Por qué la cal agrícola es clave para recuperar nutrientes en los suelos

Fresh green soy plants on the field in spring. Rows of young soybean plants . High quality photo
La remineralización gana espacio entre las prácticas que buscan mejorar la fertilidad y la eficiencia de los sistemas productivos. Grupo Calidra acompaña esta tendencia con cales y carbonatos desarrollados para la reposición de nutrientes esenciales.

La salud del suelo se ha convertido en una de las variables más importantes para la productividad agrícola. A medida que los cultivos extraen nutrientes esenciales de la tierra cosecha tras cosecha, crece el interés por prácticas que permitan recuperar el equilibrio químico del suelo y sostener su capacidad productiva en el tiempo.

El agotamiento de los suelos es una preocupación global. Y en ese marco, la remineralización aparece como una herramienta cada vez más relevante para reponer nutrientes, mejorar la fertilidad y favorecer un uso más eficiente de los fertilizantes.

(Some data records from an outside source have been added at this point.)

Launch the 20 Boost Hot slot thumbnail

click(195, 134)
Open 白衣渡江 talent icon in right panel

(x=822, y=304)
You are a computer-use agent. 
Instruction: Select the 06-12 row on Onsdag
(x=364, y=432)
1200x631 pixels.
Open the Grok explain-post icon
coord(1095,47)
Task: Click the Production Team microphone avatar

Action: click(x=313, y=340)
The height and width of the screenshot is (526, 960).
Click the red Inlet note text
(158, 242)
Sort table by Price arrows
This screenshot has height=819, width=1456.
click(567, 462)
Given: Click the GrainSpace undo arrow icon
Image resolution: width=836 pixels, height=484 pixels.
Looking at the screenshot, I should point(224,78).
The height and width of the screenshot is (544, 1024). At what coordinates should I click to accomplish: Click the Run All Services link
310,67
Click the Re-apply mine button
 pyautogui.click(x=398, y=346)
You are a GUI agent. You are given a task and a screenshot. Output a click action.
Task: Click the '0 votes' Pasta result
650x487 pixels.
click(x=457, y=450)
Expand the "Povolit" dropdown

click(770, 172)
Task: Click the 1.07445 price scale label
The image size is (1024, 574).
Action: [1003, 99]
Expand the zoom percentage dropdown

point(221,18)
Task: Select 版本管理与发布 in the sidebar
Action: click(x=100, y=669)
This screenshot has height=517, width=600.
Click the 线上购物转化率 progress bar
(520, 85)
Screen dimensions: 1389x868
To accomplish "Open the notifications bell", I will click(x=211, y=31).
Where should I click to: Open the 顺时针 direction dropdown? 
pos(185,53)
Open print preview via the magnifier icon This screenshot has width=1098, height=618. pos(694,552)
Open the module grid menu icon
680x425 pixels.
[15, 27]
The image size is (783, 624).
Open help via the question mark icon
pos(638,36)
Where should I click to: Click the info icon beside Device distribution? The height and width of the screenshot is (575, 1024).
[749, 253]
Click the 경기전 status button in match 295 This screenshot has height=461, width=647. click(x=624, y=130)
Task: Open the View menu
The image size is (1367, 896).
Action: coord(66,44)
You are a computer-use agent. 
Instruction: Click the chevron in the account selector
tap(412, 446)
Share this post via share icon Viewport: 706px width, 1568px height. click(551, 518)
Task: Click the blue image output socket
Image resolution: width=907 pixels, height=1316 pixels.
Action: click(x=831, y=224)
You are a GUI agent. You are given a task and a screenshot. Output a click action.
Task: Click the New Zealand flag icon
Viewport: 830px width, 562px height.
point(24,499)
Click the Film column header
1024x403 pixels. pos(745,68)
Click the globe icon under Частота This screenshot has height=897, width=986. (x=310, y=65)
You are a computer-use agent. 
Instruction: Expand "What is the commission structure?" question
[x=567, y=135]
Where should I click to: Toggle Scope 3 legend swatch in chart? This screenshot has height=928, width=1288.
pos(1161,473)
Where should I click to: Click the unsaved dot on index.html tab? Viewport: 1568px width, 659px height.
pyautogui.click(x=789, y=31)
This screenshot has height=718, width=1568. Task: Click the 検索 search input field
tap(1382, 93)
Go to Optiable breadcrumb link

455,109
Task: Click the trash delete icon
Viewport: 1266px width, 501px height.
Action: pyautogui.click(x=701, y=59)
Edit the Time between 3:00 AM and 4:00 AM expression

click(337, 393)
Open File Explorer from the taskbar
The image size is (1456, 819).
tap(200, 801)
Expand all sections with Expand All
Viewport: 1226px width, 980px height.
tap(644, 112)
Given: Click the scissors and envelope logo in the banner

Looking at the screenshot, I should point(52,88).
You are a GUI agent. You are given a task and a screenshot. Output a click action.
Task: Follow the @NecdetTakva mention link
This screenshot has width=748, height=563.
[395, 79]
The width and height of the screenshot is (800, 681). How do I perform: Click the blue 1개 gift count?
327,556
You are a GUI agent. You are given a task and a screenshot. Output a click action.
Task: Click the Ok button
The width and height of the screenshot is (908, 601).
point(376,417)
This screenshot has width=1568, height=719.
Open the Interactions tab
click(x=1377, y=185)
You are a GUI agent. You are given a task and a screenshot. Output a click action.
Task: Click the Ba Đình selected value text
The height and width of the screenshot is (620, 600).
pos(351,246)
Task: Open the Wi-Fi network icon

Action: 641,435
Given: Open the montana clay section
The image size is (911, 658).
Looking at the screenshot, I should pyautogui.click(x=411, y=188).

Según explica Laura Correa, Gerente de Investigación y Desarrollo de Grupo Calidra, el deterioro gradual de la calidad de los suelos es uno de los principales desafíos de la agricultura moderna. Los suelos argentinos, por ejemplo, pierden aproximadamente 800.000 toneladas de calcio y 400.000 toneladas de magnesio por año debido a la actividad agrícola, una extracción que requiere ser compensada para sostener la productividad.

La problemática trasciende las fronteras nacionales. Se estima que entre el 25% y el 30% de los suelos a nivel mundial presentan algún grado de acidificación, un fenómeno que afecta la disponibilidad de nutrientes y limita el potencial productivo de los cultivos.

“La acidificación reduce la disponibilidad de nutrientes para los cultivos. La corrección del pH es fundamental para que los minerales del suelo estén disponibles y así lograr una mayor productividad”, explica Adrián Marcolín, Representante Comercial Agro de Calidra Argentina.

Además de la extracción de nutrientes de los cultivos, hay otro factor que puede favorecer la acidificación del suelo: el uso intensivo de ciertos fertilizantes.

Para recuperar los suelos de ese proceso, muchos productores apelan a las enmiendas a base de carbonato de calcio y carbonato de calcio-magnesio (dolomita), ya que permiten corregir la acidez, reponer nutrientes y mejorar las condiciones para el desarrollo de los cultivos.

“Remineralizar el suelo es devolverle minerales esenciales para recuperar su equilibrio químico y su capacidad productiva”, resume Correa, técnica química de larga trayectoria en Grupo Calidra.

Desde la experiencia en campo, los especialistas destacan que la recuperación del equilibrio químico de una superficie agrícola suele traducirse en una mayor eficiencia de la fertilización, mejores rindes y una utilización más sustentable de los recursos productivos.

Dentro de este segmento, Grupo Calidra desarrolla productos como Carbonato de Calcio, Dolomita, Súper Azufre Perlado S18 y Mezcla 70/30, orientados a la reposición de nutrientes y al mantenimiento de la fertilidad de los suelos.

“Las enmiendas con cal agrícola o dolomita serán fundamentales para la sostenibilidad y eficiencia de los campos hacia el futuro”, concluye Marcolín.